Characterization of anti-drug antibody responses to the T-cell engaging bispecific antibody cibisatamab to understand the impact on exposure

Abstract

An appropriately designed pharmacokinetic (PK) assay that is sensitive for anti-drug antibody (ADA) impact on relevant exposure is an alternative strategy to understand the neutralizing potential of ADAs. However, guidance on how to develop such PK assays and how to confirm the functional ADA impact on exposure is missing. Here, the PK assay of a T-cell-engaging bispecific antibody, cibisatamab, was developed based on its mechanism of action (MoA). Using critical monoclonal anti-idiotypic (anti-ID) antibody positive controls as ADA surrogates, the impact on exposure was evaluated pre-clinically. In a phase I clinical trial (NCT02324257), initial data suggest that the combination of ADA and PK assays for correlation of the ADA response with cibisatamab exposure. To understand the neutralizing potential of patient-derived ADAs on drug activity, advanced ADA characterization has been performed. Structural binding analysis of ADAs to antibody domains of the drug and its impact on targeting were assessed. For this purpose, relevant patient ADA binding features were identified and compared with the specific monoclonal anti-ID antibody-positive controls. Comparable results of target binding inhibition and similar impacts on exposure suggest that the observed reduction of Cmax and Ctrough levels in patients is caused by the neutralizing potential of ADAs and allows a correlation between ADA response and loss of exposure. Therefore, the described study provides important functional aspects for the development of an appropriately designed PK assay for bispecific antibodies as an alternative option towards understanding the neutralizing ADA impact on exposure.

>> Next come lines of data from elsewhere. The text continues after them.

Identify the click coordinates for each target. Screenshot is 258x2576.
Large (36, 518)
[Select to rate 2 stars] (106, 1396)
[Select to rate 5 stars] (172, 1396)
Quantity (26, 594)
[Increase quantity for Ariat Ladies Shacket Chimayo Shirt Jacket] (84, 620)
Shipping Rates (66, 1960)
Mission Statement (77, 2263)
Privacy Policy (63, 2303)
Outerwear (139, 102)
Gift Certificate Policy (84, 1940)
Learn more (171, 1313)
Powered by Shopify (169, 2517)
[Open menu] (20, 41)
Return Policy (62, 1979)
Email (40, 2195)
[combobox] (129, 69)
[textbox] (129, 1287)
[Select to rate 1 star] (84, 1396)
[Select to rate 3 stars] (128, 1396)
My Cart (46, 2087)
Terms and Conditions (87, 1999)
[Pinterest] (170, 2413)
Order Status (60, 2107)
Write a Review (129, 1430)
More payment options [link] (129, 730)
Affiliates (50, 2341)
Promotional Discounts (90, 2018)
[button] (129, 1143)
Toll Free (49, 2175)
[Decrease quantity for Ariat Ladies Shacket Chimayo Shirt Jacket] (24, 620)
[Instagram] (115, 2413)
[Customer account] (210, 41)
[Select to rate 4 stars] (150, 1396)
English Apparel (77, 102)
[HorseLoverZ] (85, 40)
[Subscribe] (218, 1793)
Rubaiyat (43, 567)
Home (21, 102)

Keywords: ADA; PK; T cell engager; exposure; immunogenicity.

Figure 1

Development of a mechanism of action (MoA) based Pharmacokinetic (PK) assay that is sensitive for ADA impact on exposure. (A) Schemata of the MoA of cibisatamab with its dual functionality (dual fct). (B) Schemata of the PK Assay concept with its dual functionality (dual fct).

Figure 2

Correlation of persistent ADA response and loss of exposure using MoA-based PK assay. Increase in cibisatamab ADA titer and associated decrease in active cibisatamab exposure (patient B) in contrast to ADA negative patient with maintained active exposure (patient A).

Figure 3

ADA anti-CD3/CDR domain specificity characterization: Binding characteristics of four different monoclonal anti-idiotypic antibodies to modified anti-CD3 domains analyzed by ELISA (A) and biolayer interferometry (B). HC, heavy chain; LC, light chain; CDR, complementarity-determining region.

Figure 4

Inhibition of cell-based target CD3 receptor mediated luciferase activity by four different monoclonal anti-idiotypic antibodies as potential ADA positive controls. (A) Schemata of CD3ε-receptor mediated reporter cell line using anti-CD3 antibodies as stimulating control. (B) Effect of the four anti-idiotypic antibodies in CD3-mediated luciferase activation.

Figure 5

Patient-derived ADAs inhibit CD3ε-receptor mediated activation. (A) 10 selected patient samples with high titer ADA detection were tested in the CD3ε receptor mediated reporter assay with a complete loss of signal (B) Sample of patient 5 diluted in ADA-free human control serum to recovery CD3ε mediated activity.

Figure 6

Increase in Cibisatamab ADA titer and associated decrease in cibisatamab exposure. Dose-normalized cibisatamab Cmax and Ctrough by highest ADA-titer 4 weeks after treatment start. In patients with high ADA-titers (>810), both Cmax and Ctrough/min were relevantly decreased. Patients with low ADA titers (<810) tended to have Cmax values that were not relevantly smaller than in ADA-negative patients, although decrease in Ctrough/min may be more pronounced.